The current account surplus rose by US$32.84 billion from a year earlier in the January-to-March period. The key driver was the goods trade surplus, which widened to US$58.01 billion, up US$30.97 billion, the bank said.
Export growth was fueled by strong demand for advanced electronics and semiconductors, reflecting continued momentum in emerging technology applications, it said.
Photo: Liao Chia-ning, Taipei Times
By contrast, the services account deficit widened to US$3.42 billion, the second-highest quarterly shortfall on record. This was mainly due to higher overseas travel spending, as more Taiwanese traveled abroad, the bank said. The trend reflects stronger household incomes and continued enthusiasm for overseas travel, particularly among younger people, it said.

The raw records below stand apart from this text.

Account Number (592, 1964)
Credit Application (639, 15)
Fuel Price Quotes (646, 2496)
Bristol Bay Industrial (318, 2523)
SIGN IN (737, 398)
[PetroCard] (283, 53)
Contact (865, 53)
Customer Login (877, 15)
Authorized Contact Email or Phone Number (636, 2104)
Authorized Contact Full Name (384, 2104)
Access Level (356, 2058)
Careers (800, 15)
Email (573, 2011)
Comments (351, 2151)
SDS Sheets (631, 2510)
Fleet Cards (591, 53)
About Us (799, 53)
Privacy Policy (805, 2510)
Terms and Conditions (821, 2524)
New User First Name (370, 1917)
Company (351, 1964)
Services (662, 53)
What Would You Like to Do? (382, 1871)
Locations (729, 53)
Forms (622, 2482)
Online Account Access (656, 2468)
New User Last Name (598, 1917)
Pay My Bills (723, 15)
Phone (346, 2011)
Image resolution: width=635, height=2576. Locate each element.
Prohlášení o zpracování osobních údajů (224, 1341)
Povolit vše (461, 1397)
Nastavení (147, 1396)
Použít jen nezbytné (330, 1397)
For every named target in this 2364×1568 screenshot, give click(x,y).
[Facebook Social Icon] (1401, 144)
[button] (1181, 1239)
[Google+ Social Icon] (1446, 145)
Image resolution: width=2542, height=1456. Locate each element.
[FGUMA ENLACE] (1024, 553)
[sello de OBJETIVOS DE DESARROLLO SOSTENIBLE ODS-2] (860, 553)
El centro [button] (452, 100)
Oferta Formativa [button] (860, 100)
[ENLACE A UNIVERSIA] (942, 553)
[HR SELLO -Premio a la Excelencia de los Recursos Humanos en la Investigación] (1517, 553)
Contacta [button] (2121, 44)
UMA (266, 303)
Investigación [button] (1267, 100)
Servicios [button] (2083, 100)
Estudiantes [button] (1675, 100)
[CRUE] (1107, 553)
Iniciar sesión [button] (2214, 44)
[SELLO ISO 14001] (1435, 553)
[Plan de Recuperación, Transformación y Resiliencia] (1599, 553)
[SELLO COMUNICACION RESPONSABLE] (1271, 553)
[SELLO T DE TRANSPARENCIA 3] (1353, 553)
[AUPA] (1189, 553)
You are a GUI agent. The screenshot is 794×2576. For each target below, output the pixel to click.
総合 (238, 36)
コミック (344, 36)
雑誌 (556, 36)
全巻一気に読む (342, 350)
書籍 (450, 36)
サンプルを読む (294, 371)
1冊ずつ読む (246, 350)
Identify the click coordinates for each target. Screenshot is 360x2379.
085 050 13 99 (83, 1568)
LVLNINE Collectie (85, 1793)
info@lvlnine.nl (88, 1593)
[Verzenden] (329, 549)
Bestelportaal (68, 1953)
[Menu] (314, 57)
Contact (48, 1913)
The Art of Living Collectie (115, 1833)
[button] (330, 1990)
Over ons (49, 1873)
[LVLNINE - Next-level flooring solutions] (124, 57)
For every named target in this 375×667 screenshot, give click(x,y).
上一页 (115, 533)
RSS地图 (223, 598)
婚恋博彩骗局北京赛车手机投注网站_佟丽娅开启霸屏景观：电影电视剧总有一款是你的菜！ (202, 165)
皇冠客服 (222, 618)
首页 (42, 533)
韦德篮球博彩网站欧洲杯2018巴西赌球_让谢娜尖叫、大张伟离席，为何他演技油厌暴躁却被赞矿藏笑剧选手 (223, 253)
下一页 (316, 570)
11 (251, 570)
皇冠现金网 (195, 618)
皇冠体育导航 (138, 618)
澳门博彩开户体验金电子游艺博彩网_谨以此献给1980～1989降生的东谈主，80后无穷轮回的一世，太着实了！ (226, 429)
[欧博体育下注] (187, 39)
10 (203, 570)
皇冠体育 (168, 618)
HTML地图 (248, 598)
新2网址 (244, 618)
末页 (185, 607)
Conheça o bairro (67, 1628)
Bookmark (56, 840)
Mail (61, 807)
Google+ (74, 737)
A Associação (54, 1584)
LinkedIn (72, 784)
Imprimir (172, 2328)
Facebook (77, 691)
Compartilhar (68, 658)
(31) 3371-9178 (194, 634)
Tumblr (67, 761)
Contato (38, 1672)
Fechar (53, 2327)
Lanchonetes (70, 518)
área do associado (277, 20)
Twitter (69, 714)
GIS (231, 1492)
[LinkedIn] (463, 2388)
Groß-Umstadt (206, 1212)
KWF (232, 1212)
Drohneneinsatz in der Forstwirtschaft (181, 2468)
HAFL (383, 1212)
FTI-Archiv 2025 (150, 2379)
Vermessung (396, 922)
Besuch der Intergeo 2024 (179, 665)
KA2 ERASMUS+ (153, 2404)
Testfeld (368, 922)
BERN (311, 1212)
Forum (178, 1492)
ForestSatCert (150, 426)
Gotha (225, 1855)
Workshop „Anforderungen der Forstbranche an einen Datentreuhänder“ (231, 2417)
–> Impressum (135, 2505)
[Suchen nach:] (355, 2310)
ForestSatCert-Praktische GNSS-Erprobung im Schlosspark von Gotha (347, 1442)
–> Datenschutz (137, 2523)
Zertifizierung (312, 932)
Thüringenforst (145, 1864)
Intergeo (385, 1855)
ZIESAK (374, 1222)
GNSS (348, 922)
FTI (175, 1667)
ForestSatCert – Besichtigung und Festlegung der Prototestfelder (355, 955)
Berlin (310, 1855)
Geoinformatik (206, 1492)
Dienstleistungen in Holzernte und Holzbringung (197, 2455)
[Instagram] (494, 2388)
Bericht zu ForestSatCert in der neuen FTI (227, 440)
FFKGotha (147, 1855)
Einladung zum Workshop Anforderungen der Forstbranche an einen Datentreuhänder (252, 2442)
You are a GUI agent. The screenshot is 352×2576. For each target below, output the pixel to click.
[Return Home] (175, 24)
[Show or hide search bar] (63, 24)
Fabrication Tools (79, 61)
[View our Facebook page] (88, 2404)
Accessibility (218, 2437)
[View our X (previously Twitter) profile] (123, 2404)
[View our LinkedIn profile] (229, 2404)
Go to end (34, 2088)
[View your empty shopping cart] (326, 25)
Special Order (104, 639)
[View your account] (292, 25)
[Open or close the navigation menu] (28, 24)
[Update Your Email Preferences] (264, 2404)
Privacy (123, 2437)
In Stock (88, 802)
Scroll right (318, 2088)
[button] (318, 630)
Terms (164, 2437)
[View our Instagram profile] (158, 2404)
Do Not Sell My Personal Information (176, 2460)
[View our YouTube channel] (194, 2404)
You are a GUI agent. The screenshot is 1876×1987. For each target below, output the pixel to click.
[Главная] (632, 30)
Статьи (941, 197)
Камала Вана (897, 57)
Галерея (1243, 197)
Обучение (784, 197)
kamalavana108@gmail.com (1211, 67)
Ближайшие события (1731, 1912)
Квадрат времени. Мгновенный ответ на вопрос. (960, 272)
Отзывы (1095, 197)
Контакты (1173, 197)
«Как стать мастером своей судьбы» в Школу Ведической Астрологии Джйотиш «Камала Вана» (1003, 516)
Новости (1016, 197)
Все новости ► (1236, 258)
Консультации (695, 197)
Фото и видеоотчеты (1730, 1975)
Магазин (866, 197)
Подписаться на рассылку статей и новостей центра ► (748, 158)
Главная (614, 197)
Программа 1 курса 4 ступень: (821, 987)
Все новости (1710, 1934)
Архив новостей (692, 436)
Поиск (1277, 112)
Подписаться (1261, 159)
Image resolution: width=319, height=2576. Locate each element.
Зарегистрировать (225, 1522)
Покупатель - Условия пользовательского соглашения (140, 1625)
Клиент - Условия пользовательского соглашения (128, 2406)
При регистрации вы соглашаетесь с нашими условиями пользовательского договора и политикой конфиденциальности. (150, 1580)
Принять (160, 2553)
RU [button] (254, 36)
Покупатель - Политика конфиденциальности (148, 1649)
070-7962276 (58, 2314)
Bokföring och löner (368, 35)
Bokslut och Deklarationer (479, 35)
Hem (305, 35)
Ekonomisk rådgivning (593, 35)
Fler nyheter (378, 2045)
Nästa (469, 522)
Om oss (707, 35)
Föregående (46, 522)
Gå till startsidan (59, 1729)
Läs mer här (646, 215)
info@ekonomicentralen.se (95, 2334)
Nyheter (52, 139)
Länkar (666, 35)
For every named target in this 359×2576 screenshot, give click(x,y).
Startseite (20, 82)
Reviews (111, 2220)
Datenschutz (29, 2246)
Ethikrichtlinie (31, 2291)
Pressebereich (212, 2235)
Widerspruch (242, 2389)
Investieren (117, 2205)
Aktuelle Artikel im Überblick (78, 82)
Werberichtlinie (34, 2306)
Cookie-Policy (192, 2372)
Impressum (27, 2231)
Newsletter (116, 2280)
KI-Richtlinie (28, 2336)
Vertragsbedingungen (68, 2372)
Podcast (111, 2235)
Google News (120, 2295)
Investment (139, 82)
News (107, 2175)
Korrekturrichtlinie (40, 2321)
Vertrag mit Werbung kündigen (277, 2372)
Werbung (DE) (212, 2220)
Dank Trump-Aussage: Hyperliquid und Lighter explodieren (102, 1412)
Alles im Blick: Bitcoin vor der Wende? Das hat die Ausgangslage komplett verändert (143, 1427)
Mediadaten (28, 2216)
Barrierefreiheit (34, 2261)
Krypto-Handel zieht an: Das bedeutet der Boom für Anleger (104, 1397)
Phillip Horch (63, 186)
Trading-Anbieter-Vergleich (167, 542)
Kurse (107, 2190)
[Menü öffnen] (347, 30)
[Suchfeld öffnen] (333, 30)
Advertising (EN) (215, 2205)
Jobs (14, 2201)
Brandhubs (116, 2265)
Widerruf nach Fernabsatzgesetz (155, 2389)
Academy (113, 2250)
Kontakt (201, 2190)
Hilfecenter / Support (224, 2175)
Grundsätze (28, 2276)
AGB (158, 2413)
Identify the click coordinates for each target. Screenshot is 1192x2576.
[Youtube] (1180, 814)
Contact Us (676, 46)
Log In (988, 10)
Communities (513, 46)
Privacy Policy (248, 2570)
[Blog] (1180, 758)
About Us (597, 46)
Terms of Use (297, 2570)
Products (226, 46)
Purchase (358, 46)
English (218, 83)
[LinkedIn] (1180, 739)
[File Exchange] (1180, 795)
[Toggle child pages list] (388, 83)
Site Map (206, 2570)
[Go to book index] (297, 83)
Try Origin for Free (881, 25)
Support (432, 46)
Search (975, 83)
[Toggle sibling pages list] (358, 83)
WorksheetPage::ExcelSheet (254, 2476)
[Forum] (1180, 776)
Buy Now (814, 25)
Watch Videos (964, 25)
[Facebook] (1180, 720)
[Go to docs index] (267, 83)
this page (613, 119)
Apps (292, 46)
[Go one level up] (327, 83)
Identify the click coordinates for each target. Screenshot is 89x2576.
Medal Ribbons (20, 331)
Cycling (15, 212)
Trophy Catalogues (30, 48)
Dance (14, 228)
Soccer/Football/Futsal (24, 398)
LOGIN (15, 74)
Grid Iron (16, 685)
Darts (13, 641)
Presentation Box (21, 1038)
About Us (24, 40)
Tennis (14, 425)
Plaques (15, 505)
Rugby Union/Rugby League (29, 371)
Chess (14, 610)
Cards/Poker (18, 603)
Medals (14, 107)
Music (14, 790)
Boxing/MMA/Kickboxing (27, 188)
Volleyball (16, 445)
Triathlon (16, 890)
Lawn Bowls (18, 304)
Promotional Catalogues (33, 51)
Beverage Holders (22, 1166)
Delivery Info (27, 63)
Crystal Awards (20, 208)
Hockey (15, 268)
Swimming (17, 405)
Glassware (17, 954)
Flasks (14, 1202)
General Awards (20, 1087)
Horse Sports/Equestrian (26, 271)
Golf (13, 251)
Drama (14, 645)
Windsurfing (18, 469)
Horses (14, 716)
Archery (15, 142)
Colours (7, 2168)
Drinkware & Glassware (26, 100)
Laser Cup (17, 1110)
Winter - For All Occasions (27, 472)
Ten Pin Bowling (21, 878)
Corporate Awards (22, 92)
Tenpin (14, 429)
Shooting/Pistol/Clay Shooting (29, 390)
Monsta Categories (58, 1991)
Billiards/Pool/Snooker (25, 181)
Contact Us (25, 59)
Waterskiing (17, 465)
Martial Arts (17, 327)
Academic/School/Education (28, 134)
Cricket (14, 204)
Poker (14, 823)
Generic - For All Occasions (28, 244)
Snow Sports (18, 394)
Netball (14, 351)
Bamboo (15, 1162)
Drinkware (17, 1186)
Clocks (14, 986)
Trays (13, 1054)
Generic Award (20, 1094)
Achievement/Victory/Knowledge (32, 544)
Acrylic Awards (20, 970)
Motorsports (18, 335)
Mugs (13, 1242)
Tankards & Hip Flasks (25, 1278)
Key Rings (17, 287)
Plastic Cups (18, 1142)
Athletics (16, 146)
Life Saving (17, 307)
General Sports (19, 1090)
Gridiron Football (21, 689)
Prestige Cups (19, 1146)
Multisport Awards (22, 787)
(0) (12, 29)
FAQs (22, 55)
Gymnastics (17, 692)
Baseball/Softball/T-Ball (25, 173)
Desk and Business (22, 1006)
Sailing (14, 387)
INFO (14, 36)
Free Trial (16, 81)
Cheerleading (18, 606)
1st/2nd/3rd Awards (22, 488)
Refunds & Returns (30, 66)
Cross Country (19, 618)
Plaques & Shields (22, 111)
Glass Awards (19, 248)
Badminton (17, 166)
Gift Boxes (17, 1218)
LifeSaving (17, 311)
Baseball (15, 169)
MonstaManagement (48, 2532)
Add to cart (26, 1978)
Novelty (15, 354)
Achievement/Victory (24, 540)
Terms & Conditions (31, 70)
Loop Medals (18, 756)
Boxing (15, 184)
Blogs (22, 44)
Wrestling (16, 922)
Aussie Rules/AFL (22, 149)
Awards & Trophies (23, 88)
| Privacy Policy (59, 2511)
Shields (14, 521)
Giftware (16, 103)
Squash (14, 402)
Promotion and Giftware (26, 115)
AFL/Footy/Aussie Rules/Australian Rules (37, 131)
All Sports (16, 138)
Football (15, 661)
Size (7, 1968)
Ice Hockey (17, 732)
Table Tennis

On the financial account, Taiwan saw continued capital outflows, with net direct investment assets rising by US$7.37 billion from a year earlier, as local firms increased overseas investments, while foreign direct investment into Taiwan increased by US$2.64 billion, the bank said.
Foreign investors reduced their holdings of Taiwan equities, resulting in a net portfolio outflow of US$25.34 billion during the first quarter, a record high for a single quarter following the outbreak of military conflicts in the Middle East, the bank said.
Other investment flows also contributed to the outflows, driven by higher overseas deposits and increased trade-related lending by private firms, it said.
This suggests that while Taiwan’s export performance remains strong, global investors are becoming more selective about local stocks, and domestic investors are increasingly diversifying abroad.
Overall, capital outflows led to a balance of payments deficit of US$4.66 billion, the bank said.